The January 2023 SUs address vulnerabilities responsibly reported to Microsoft by security partners and found through Microsoft’s internal processes. Although we are not aware of any active exploits in the wild, our recommendation is to immediately install these updates to protect your environment.
These vulnerabilities affect Exchange Server. Exchange Online customers are already protected from the vulnerabilities addressed in these SUs and do not need to take any action other than updating Exchange servers in their environment.
More details about specific CVEs can be found in the Security Update Guide (filter on Exchange Server under Product Family).
Defense-in-depth: Enable Certificate Signing of PowerShell Serialization Payload
Serialization is the process of converting the state of an object into a form (stream of bytes) that can be persisted or transmitted to memory, a database, or a file. PowerShell, for example, uses serialization (and its counterpart deserialization) when passing objects between sessions. To defend Exchange servers against attacks on serialized data we’ve added certificate-based signing of PowerShell serialization payloads in the January 2023 SUs. In the first stage of rollout, this new feature must be manually enabled by an Exchange Server admin due to feature dependencies. This article details the steps to enable certificate-based signing of serialization data in Exchange Server. We have also released a script you can use to validate/create the required auth certificate in your organization or you can do it manually.
The following update paths are available:
Install the latest CU. Use the Exchange Update Wizard to choose your current CU and your target CU to get directions.
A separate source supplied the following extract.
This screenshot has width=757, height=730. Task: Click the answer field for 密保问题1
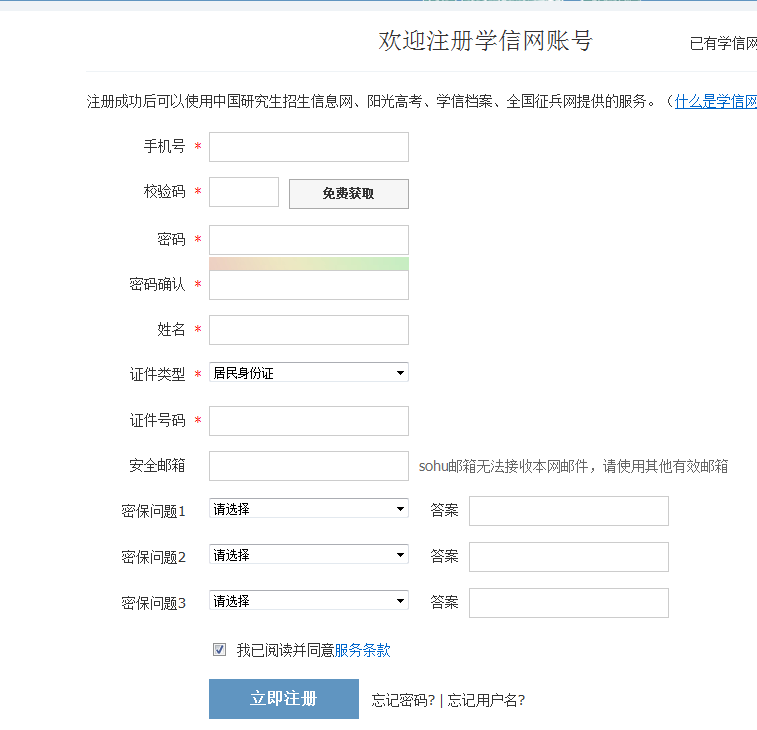click(x=568, y=511)
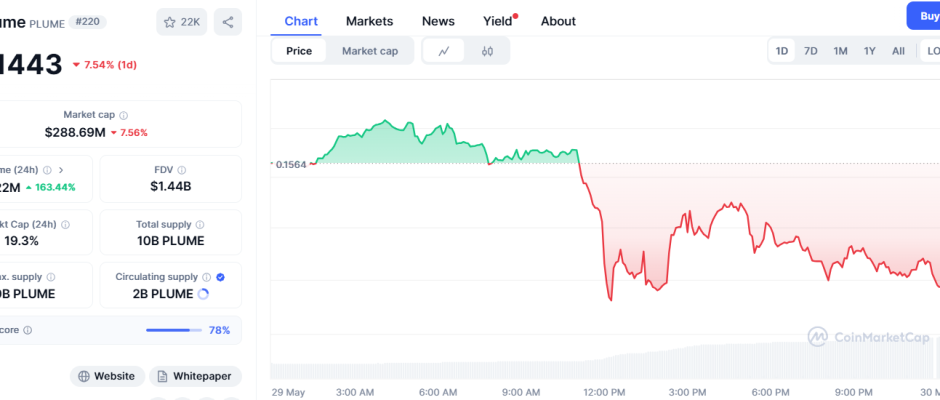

Inventory your Exchange Servers to determine which updates are needed using the Exchange Server Health Checker script. Running this script will tell you if any of your Exchange Servers are behind on updates (CUs, SUs, or manual actions).
Re-run the Health Checker after you install an SU to see if any further actions are needed.
This release unblocks customers who are not able to enable Extended Protection (EP) because they are using a Retention Policy with Retention Tags that perform Move-to-Archive actions. Note: if you worked around this problem using the updated Exchange Server Extended Protection script, you should roll back the applied IP restrictions after installing this SU by following the script documentation.
When should we enable the new certificate signing of PowerShell serialization payload feature? This feature should be enabled only after you have updated all your Exchange Servers to the January 2023 (or newer) SU. Enabling the feature before all servers are updated might lead to failures and errors when managing your organization.
Why do we need to enable the new certificate signing manually? Why does Microsoft not enable the feature automatically? Our intention is to enable certificate signing of PowerShell serialization payload by default in a future update. The feature relies on a valid auth certificate being present in the organization, so we wanted to give admins a chance to validate their certificate before enabling a feature that depends on it (certificate issues could lead to unexpected results and errors if the feature was enabled by default.) We have released a script you can use to validate / create this certificate.
Our organization is in Hybrid mode with Exchange Online. Do we need to do anything? Exchange Online is already protected, but this SU needs to be installed on your Exchange servers, even if they are used only for management purposes. If you change the auth certificate after installing the January 2023 SU, you should re-run the Hybrid Configuration Wizard.
The last SU that we installed is a few months old. Do we need to install all SUs in order, to install the latest one? SUs are cumulative. If you are running a CU supported by the SU, you do not need to install all SUs in sequential order; simply install the latest SU. Please see this blog post for more information.
Updates to this post:
9/18/2023: Removed the warning about Exchange 2013 servers. The serialization KB article has necessary instructions and we missed removed the warning.
3/9/2023: Added a known issues (applies to servers that have or had January SU installed) - where uninstallation of the server might fail.
3/3/2023: Added the resolved issue for customers who were blocked from enabling Extended Protection and using archiving
1/25/2023: Added a link to a KB article on services not starting automatically if Exchange 2016 is installed on Windows Server 2012 R2.
1/23/2023: Added a link to a KB article for one of known issues.
1/12/2023: Added a note that signing of serialization payload feature is not recommended at this time if Exchange Server 2013 is present in the organization. If you have Exchange Server 2013 and already enabled this feature, you can simply disable it.
1/11/2023: Added an issue (still being investigated) where Exchange services might not start automatically if update is installed on an Exchange Server 2016 running on Windows Server 2012 R2.